> **Records provided**:

####################

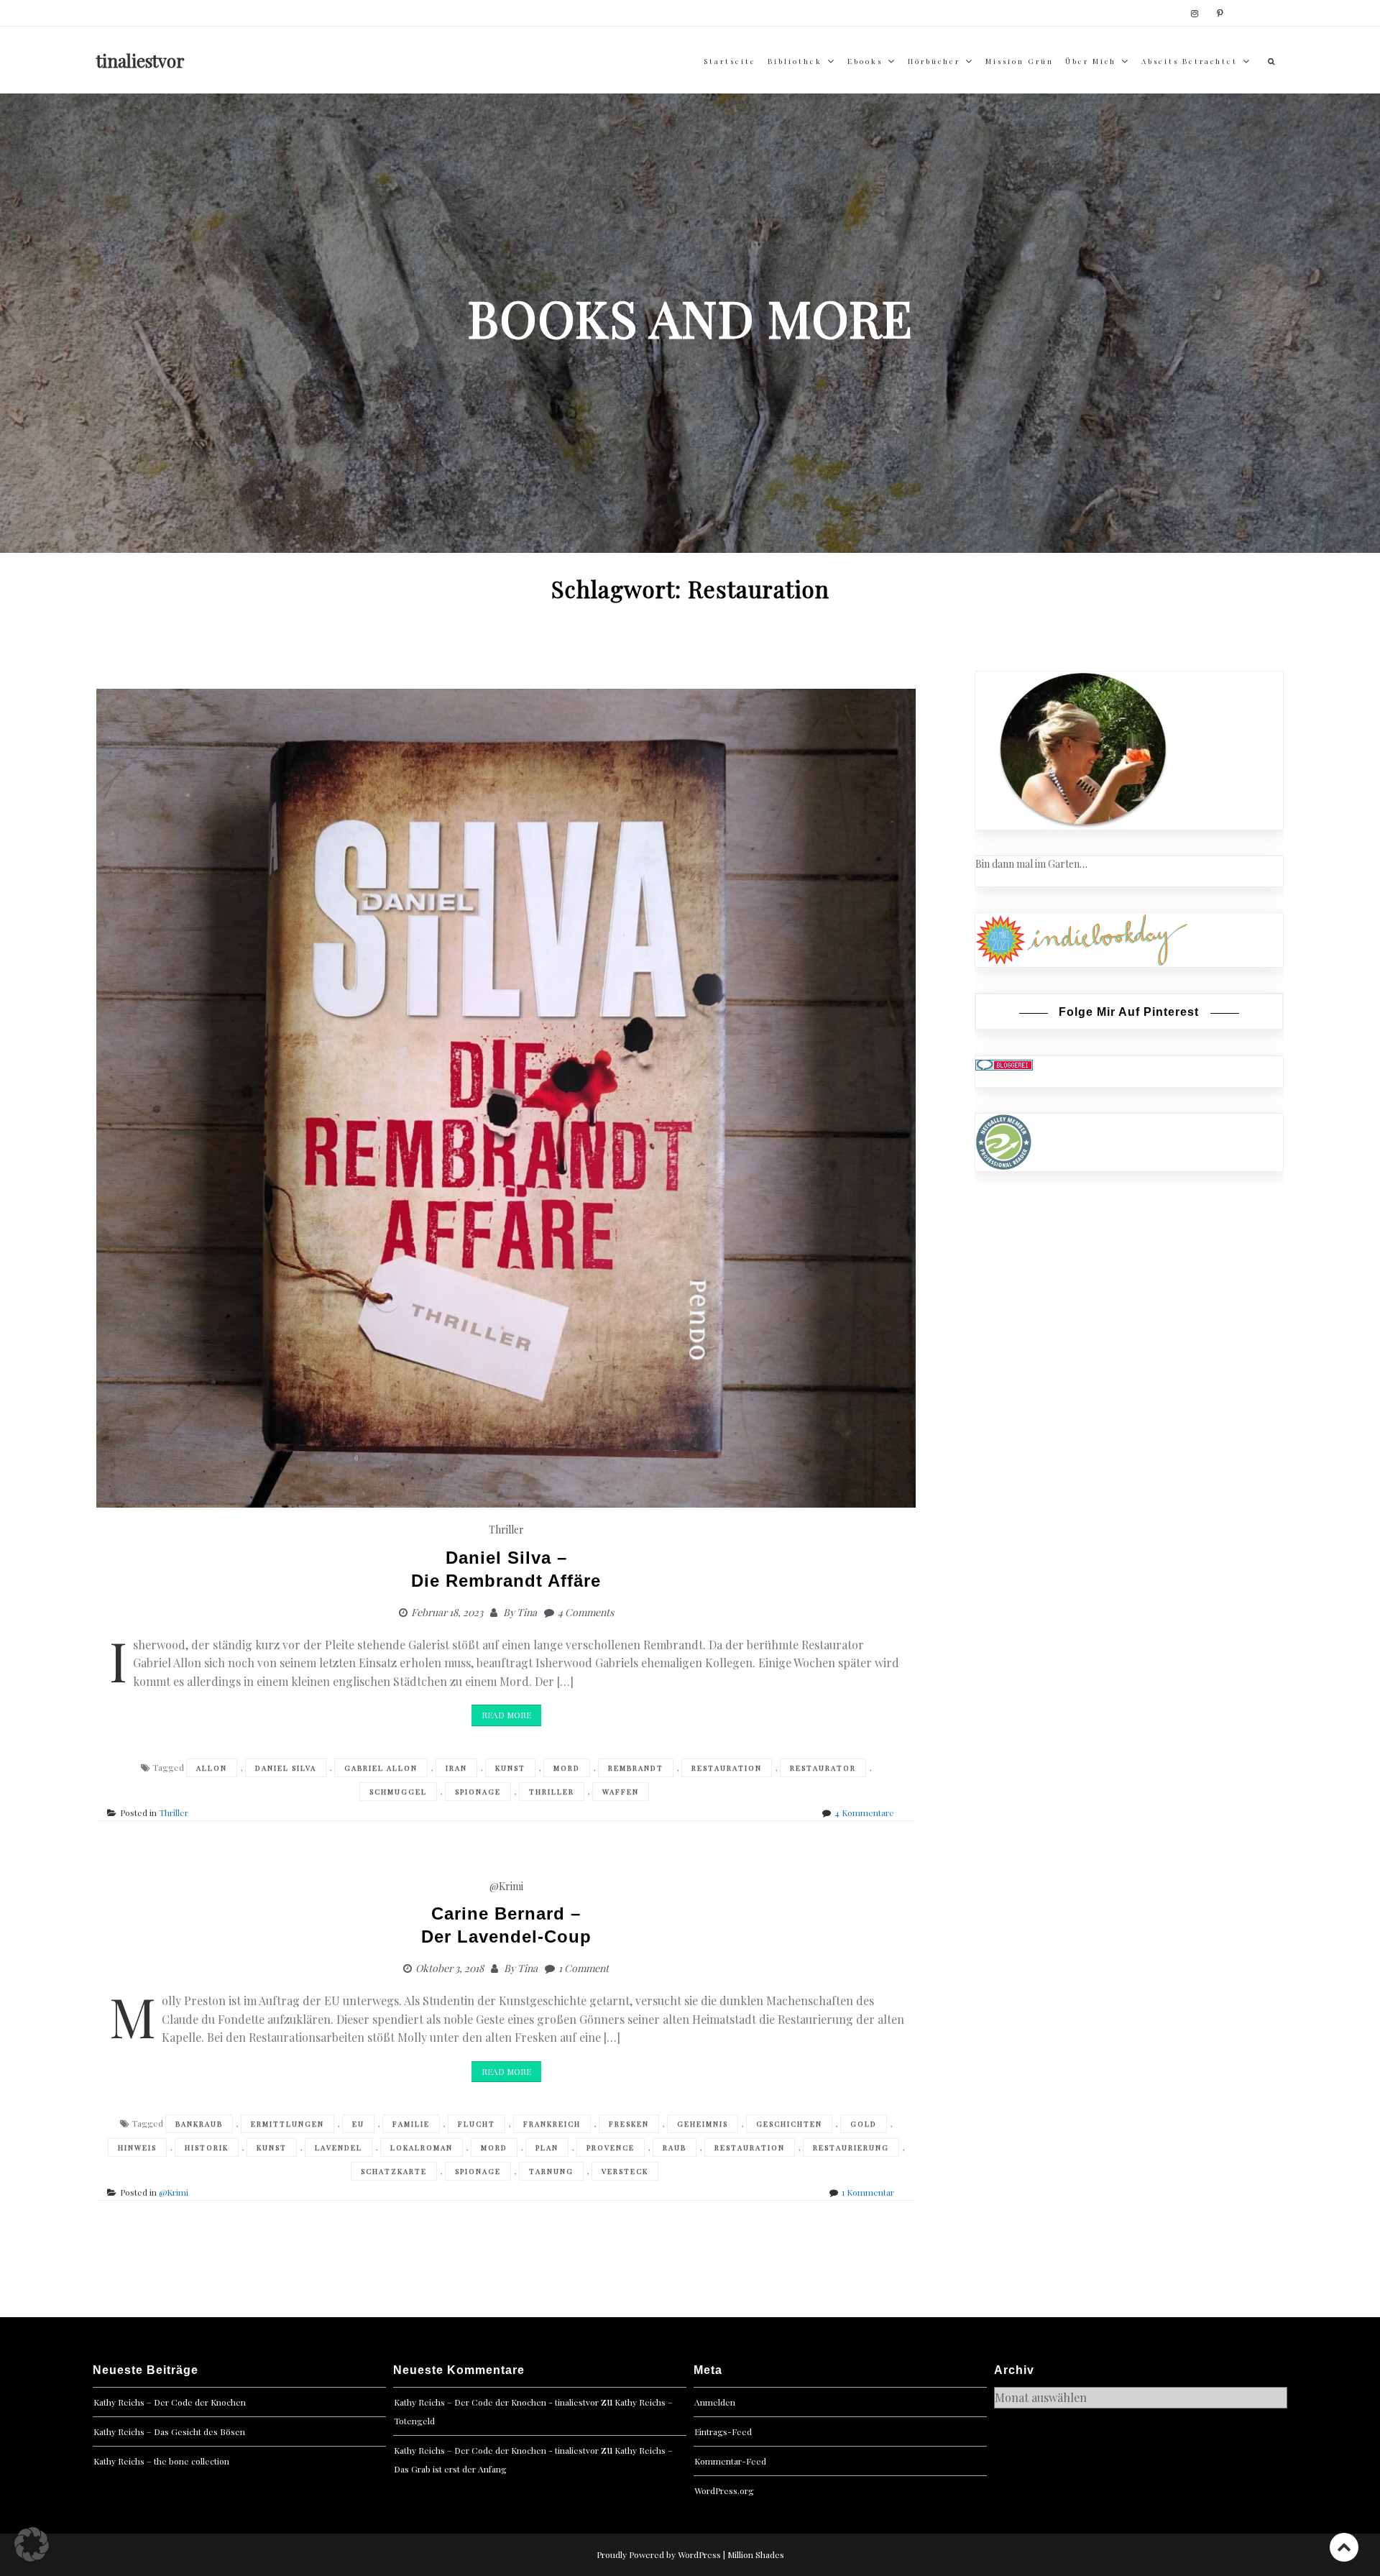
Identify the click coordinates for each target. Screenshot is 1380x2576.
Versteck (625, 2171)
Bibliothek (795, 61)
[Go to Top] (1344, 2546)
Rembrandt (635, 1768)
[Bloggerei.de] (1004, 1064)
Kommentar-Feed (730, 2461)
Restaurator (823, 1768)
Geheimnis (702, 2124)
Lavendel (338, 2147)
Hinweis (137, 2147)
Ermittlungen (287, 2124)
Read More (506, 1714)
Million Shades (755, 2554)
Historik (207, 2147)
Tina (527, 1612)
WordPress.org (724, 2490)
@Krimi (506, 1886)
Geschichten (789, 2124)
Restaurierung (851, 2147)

####################

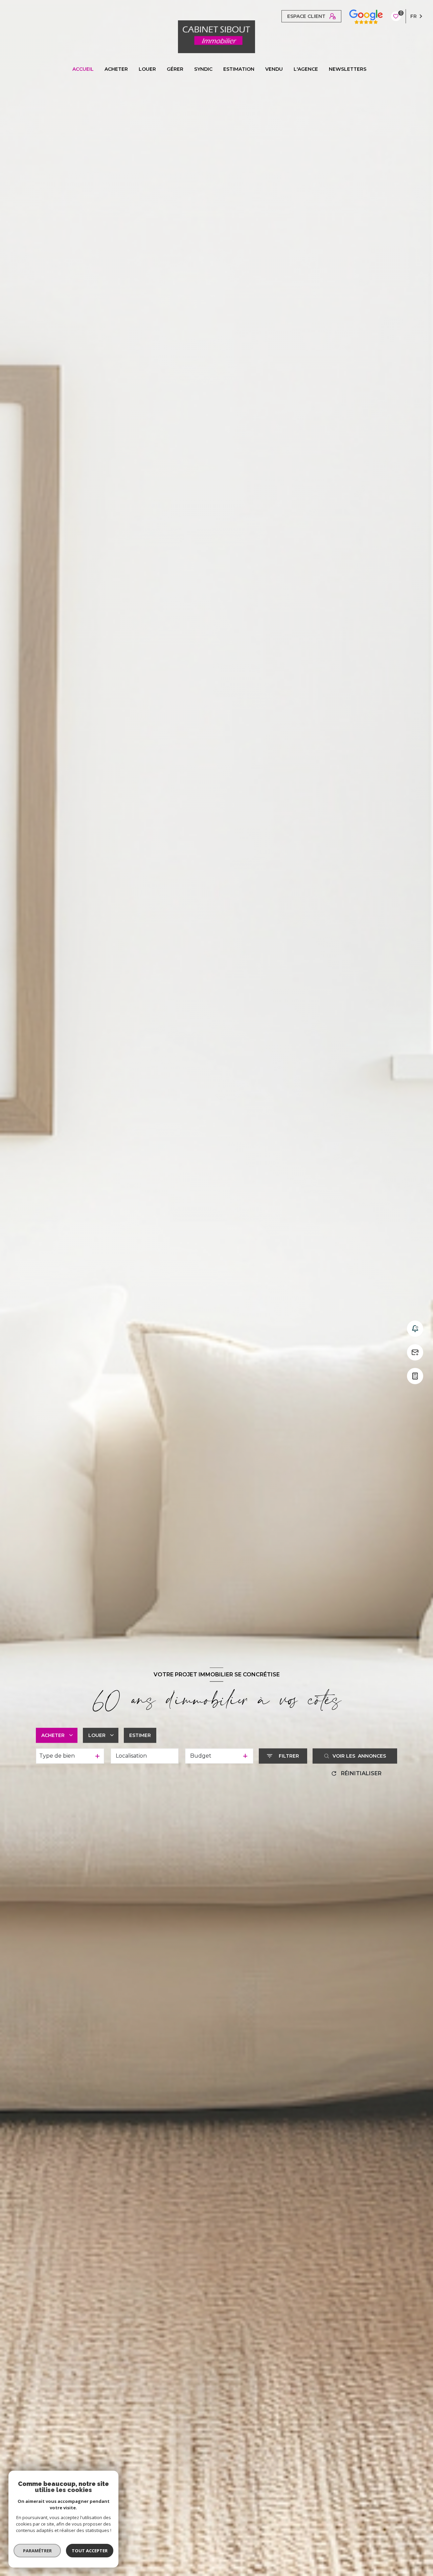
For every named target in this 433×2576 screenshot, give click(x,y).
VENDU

####################

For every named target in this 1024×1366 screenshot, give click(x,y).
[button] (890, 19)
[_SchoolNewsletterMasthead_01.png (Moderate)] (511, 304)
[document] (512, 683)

####################

> **Task brief**:
Once you find the line with "Identify the click" in the entries above, output it and each line after it up to and including the line with "Restaurierung (851, 2147)", and nothing else.

> **Output for this task**:
Identify the click coordinates for each target. Screenshot is 1380x2576.
Versteck (625, 2171)
Bibliothek (795, 61)
[Go to Top] (1344, 2546)
Rembrandt (635, 1768)
[Bloggerei.de] (1004, 1064)
Kommentar-Feed (730, 2461)
Restaurator (823, 1768)
Geheimnis (702, 2124)
Lavendel (338, 2147)
Hinweis (137, 2147)
Ermittlungen (287, 2124)
Read More (506, 1714)
Million Shades (755, 2554)
Historik (207, 2147)
Tina (527, 1612)
WordPress.org (724, 2490)
@Krimi (506, 1886)
Geschichten (789, 2124)
Restaurierung (851, 2147)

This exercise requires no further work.